The recent Florida Gubernatorial election had been the strangest ever. What had happened was still a mystery to many, and the pieces had only recently begun to fall into place. In the absence of any opposition party, the ruling party had once again figured on an easy victory. For the first time in memory, the Bush family had not fielded a family member in the race, so Jimmy Turnipseed, a loyal family friend and former firebrand evangelical preacher and mentor to the previous governor, Renaldo Bush, was announced as the candidate. Just before the filing deadline, a surfer from Cocoa Beach entered the race as an independent. His name was, and still is, Frankie Bush, except now it has the word “Governor” in front of it.

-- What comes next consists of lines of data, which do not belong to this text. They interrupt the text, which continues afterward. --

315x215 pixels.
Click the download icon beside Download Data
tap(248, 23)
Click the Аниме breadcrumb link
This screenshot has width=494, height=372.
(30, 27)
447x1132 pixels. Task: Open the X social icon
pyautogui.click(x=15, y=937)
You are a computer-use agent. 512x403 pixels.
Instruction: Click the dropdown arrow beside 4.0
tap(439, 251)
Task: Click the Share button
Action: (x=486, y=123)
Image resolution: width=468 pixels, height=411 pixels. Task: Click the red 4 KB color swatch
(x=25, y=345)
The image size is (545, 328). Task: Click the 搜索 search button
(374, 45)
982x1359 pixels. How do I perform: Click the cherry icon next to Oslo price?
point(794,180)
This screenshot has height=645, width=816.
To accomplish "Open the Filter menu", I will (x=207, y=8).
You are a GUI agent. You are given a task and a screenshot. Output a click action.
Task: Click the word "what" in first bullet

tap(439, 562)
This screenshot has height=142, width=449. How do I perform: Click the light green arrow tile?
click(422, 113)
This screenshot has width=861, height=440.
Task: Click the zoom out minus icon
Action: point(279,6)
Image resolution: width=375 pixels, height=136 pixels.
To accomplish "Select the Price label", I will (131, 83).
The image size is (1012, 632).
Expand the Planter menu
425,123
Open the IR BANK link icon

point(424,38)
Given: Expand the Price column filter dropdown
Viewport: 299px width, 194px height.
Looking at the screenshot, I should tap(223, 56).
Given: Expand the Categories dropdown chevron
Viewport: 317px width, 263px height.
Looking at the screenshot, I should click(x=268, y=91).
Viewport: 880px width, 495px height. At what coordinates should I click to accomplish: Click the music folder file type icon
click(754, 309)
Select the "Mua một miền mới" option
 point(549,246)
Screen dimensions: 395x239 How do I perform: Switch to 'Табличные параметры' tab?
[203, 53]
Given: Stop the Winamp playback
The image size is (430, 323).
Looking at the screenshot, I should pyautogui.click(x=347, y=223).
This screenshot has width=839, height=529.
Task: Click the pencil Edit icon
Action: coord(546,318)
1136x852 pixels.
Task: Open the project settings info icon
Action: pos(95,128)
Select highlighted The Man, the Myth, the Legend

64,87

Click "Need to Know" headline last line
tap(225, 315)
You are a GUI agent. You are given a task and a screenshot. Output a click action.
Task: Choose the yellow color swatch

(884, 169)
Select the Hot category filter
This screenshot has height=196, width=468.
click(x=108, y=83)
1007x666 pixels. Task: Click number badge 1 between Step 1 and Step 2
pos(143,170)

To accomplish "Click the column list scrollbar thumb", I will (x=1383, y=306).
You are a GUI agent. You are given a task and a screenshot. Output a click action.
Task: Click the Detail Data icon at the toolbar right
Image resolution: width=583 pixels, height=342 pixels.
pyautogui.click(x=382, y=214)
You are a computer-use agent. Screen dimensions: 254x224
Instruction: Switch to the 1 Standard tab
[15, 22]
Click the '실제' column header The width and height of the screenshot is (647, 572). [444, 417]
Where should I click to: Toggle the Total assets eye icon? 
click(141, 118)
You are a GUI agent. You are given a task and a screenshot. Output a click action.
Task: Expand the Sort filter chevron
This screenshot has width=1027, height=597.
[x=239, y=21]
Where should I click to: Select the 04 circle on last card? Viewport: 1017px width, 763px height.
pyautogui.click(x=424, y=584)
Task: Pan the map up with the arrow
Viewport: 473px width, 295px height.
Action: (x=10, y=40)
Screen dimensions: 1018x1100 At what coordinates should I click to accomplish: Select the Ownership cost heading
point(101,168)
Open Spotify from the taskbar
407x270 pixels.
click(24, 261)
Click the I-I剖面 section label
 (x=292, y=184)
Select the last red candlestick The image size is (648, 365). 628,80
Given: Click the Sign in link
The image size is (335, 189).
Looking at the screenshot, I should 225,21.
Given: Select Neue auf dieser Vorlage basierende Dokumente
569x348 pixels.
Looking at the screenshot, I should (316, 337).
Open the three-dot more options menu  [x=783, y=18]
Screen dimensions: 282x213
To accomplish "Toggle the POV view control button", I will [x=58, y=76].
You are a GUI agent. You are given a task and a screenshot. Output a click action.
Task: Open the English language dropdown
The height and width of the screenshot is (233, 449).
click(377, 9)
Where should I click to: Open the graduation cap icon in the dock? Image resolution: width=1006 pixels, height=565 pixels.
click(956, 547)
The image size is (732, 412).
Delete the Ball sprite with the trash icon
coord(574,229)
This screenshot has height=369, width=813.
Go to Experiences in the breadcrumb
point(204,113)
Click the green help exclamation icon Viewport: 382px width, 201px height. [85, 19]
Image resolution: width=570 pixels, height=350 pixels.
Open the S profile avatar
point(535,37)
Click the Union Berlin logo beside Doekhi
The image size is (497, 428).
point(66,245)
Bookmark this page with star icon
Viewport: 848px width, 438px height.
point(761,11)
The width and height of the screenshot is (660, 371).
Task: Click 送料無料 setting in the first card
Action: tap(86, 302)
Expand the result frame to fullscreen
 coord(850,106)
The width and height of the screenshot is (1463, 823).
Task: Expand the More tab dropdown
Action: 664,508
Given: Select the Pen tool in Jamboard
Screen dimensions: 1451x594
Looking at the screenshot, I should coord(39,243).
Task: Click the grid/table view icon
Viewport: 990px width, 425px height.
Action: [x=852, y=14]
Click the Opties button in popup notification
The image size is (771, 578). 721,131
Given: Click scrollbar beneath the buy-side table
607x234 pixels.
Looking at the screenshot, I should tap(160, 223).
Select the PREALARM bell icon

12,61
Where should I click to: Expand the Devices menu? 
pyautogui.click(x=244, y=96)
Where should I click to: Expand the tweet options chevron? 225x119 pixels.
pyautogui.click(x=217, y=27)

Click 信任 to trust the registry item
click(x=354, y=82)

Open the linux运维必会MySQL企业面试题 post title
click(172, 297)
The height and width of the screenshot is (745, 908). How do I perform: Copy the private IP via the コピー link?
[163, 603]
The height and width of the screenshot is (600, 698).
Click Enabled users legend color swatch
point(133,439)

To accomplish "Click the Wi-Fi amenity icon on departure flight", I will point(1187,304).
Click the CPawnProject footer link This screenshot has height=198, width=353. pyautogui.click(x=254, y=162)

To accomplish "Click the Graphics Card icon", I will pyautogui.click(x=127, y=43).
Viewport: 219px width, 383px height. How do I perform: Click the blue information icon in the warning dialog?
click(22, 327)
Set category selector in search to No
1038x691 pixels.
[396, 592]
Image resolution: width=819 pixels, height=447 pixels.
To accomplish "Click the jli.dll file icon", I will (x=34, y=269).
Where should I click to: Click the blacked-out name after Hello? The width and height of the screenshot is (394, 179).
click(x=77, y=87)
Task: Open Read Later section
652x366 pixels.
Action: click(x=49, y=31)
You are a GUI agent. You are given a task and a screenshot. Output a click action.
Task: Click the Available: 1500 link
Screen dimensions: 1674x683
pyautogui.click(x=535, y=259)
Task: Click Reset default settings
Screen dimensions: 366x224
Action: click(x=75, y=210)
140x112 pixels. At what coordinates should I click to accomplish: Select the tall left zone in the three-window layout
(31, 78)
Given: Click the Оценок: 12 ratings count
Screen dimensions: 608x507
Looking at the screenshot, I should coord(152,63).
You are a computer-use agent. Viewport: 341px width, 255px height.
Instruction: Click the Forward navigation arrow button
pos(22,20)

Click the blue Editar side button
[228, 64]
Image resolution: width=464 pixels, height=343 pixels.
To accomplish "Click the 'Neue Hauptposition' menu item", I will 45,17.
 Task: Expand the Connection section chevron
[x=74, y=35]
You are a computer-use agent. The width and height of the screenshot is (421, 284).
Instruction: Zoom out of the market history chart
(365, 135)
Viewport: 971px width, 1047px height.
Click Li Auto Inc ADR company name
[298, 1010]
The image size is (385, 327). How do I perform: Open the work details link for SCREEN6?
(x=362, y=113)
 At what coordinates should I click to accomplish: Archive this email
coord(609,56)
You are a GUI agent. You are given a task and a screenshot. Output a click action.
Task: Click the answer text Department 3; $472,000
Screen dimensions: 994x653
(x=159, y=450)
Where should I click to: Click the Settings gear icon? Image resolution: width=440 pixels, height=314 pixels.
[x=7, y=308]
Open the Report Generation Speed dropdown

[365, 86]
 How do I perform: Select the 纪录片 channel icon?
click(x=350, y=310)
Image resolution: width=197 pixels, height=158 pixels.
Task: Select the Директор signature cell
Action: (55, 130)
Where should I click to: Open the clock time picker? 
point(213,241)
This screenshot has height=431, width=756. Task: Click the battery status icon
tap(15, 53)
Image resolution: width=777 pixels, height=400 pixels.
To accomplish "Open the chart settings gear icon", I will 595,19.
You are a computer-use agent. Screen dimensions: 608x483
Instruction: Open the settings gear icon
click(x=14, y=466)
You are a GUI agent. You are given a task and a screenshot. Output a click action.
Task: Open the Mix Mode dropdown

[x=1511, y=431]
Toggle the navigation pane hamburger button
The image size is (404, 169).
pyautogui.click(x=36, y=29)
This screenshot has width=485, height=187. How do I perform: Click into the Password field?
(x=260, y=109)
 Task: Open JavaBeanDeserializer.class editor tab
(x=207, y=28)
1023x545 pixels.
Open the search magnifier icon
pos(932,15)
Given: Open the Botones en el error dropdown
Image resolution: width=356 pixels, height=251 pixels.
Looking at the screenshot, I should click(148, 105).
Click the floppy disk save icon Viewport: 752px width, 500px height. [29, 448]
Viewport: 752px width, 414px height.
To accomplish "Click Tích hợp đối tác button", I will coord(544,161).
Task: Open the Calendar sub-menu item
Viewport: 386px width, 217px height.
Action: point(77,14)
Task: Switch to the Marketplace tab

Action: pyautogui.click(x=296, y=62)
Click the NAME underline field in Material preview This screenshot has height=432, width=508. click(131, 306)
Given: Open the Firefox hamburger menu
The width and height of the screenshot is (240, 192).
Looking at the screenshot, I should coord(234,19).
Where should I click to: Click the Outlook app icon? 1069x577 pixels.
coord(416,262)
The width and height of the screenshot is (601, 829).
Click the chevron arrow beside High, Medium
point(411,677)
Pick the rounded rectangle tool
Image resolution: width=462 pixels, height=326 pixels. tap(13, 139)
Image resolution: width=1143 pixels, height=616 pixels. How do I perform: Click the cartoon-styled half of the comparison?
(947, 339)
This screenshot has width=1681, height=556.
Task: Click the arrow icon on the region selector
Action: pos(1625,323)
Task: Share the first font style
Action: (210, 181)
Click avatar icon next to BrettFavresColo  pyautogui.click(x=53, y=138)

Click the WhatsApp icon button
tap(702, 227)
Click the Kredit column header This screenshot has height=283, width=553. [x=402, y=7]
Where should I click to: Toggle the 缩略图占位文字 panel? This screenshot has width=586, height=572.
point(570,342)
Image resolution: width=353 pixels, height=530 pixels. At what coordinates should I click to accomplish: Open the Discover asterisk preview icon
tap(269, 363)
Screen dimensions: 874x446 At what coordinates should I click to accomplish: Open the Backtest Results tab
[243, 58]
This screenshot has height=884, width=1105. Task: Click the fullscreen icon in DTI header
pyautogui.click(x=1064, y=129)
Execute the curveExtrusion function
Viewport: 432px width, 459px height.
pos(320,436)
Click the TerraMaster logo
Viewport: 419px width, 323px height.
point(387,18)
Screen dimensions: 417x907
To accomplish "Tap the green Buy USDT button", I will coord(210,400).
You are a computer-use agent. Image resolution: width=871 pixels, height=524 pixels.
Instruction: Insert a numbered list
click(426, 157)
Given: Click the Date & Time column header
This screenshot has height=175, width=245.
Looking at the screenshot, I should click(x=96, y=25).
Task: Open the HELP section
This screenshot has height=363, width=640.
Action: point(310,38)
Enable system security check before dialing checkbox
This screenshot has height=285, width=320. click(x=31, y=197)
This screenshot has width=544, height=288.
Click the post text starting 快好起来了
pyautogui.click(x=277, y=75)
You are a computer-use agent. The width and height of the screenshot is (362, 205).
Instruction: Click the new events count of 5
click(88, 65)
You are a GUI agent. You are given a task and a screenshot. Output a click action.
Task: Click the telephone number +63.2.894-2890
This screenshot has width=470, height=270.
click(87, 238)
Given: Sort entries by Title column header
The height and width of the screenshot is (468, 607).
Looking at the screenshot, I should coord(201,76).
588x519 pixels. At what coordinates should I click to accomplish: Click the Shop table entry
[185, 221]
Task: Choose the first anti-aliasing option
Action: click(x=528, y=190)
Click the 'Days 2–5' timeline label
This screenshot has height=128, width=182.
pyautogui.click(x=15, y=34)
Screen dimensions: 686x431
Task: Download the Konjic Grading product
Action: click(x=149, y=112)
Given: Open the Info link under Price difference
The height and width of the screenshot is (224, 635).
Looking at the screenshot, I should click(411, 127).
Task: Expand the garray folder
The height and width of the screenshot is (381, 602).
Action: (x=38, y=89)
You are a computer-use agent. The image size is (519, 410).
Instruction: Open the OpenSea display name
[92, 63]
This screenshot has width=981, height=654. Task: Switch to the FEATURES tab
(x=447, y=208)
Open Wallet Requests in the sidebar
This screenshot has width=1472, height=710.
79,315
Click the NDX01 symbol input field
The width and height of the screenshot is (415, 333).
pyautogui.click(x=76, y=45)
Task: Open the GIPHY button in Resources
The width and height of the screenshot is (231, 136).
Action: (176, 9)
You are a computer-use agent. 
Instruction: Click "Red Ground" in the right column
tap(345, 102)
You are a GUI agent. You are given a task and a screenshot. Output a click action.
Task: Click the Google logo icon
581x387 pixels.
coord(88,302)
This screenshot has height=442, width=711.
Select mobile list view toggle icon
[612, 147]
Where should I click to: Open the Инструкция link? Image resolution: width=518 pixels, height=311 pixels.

As it turns out, and to the best explanation from the reporters following the story, it seems that the election computers in Florida had for years been programmed to spit out as the winner whoever was named “Bush”. Frankie Bush, the surfer, had picked up on this possibility and had entered the race on that hunch alone. What probably sealed his victory was the Gallup Poll that came out a week before the election. Gallup pronounced Frankie Bush was ahead by a small margin and looked like the probable winner. As it turns out, Gallup's computers were also programmed to project the winner as being anybody with the last name of “Bush”. At any rate, Frankie Bush was the new governor and after mobilizing the Florida National Guard, he was ready to talk to Florida and the world. At his first speech, outside the Ron Jon Surf Shop in Cocoa Beach, Frankie announced that big changes were on the way. In the newscast, carried around the world, Frankie exclaimed: “For now, enjoy the surf and good rock and roll music. Change is on the way. We've been pushed around by these assholes for far too long. I'm telling you, brother, change is on the way.” Almost immediately, thousands of Florida t-shirt shops began selling shirts in every style and color that read: “God Bless Governor Frankie.”